Special transport proteins, electrogenic pumps, generate the voltage gradient across a membrane.

The sodium-potassium pump in animals restores the electrochemical gradient not only by the active transport of

Na+ and K+, setting up a concentration gradient, but because it pumps two K+ inside for every three Na+ that

it moves out, setting up a voltage across the membrane.

The sodium-potassium pump is the major electrogenic pump of animal cells.

In plants, bacteria, and fungi, a proton pump is the major electrogenic pump, actively transporting H+ out of

the cell.

Proton pumps in the cristae of mitochondria and the thylakoids of chloroplasts concentrate H+ behind

membranes.

These electrogenic pumps store energy that can be accessed for cellular work.

In cotransport, a membrane protein couples the transport of two solutes.

A single ATP-powered pump that transports one solute can indirectly drive the active transport of several other

solutes in a mechanism called cotransport.

As the solute that has been actively transported diffuses back passively through a transport protein, its

movement can be coupled with the active transport of another substance against its concentration gradient.

Plants commonly use the gradient of hydrogen ions generated by proton pumps to drive the active transport of

amino acids, sugars, and other nutrients into the cell.

One specific transport protein couples the diffusion of protons out of the cell and the transport of sucrose into

the cell. Plants use the mechanism of sucrose-proton cotransport to load sucrose into specialized cells in the

veins of leaves for distribution to nonphotosynthetic organs such as roots.

Concept 2.5 Bulk transport across the plasma membrane occurs by exocytosis and endocytosis


24

Small molecules and water enter or leave the cell through the lipid bilayer or by transport proteins.

Large molecules, such as polysaccharides and proteins, cross the membrane via vesicles.

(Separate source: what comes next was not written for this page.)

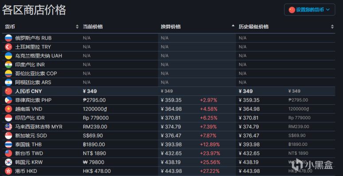Sort by 历史最低价格 column arrows
Screen dimensions: 343x176
pos(332,27)
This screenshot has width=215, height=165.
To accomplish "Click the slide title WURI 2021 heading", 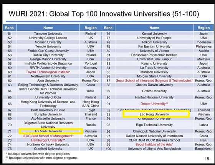I will 104,14.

During exocytosis, a transport vesicle budded from the Golgi apparatus is moved by the cytoskeleton to the

plasma membrane.

When the two membranes come in contact, the bilayers fuse and spill the contents to the outside.

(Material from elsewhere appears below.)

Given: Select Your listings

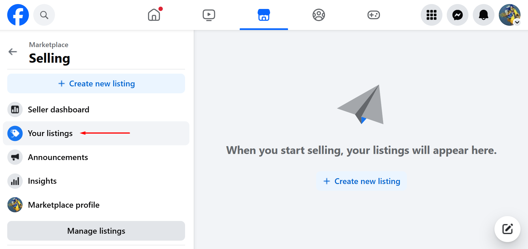Looking at the screenshot, I should point(50,133).
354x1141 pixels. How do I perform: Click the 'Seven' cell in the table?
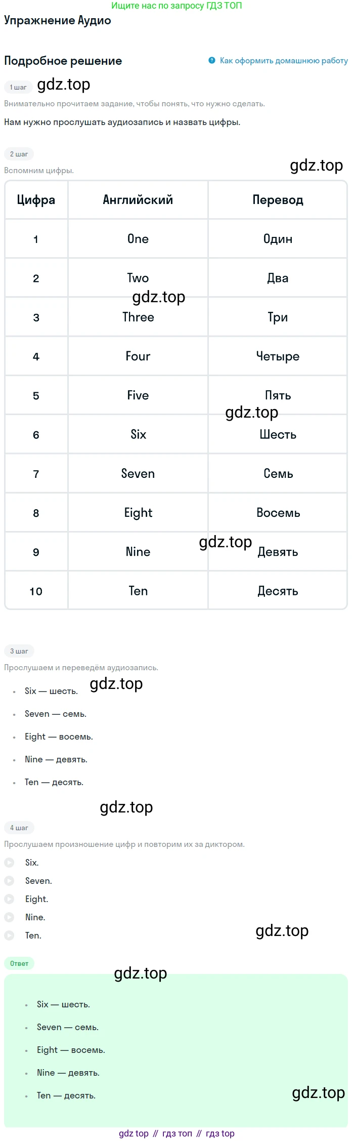[x=138, y=473]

Many secretory cells use exocytosis to export their products.

During endocytosis, a cell brings in macromolecules and particulate matter by forming new vesicles from the

plasma membrane.

Endocytosis is a reversal of exocytosis, although different proteins are involved in the two processes.

A small area of the plasma membrane sinks inward to form a pocket.

As the pocket deepens, it pinches in to form a vesicle containing the material that had been outside the cell.

There are three types of endocytosis: phagocytosis (“cellular eating”), pinocytosis (“cellular drinking”), and

receptor-mediated endocytosis.

In phagocytosis, the cell engulfs a particle by extending pseudopodia around it and packaging it in a large

vacuole.

The contents of the vacuole are digested when the vacuole fuses with a lysosome.

In pinocytosis, a cell creates a vesicle around a droplet of extracellular fluid. All included solutes are taken into

the cell in this nonspecific process.

Receptor-mediated endocytosis allows greater specificity, transporting only certain substances.

This process is triggered when extracellular substances, or ligands, bind to special receptors on the membrane

surface. The receptor proteins are clustered in regions of the membrane called coated pits, which are lined on

their cytoplasmic side by a layer of coat proteins.

Binding of ligands to receptors triggers the formation of a vesicle by the coated pit, bringing the bound

substances into the cell.

Receptor-mediated endocytosis enables a cell to acquire bulk quantities of specific materials that may be in low

concentrations in the environment.

Human cells use this process to take in cholesterol for use in the synthesis of membranes and as a precursor for

the synthesis of steroids.

Cholesterol travels in the blood in low-density lipoproteins (LDL), complexes of protein and lipid.

These lipoproteins act as ligands to bind to LDL receptors and enter the cell by endocytosis.

In an inherited disease called familial hypercholesterolemia, the LDL receptors are defective, leading to an

accumulation of LDL and cholesterol in the blood.

This contributes to early atherosclerosis.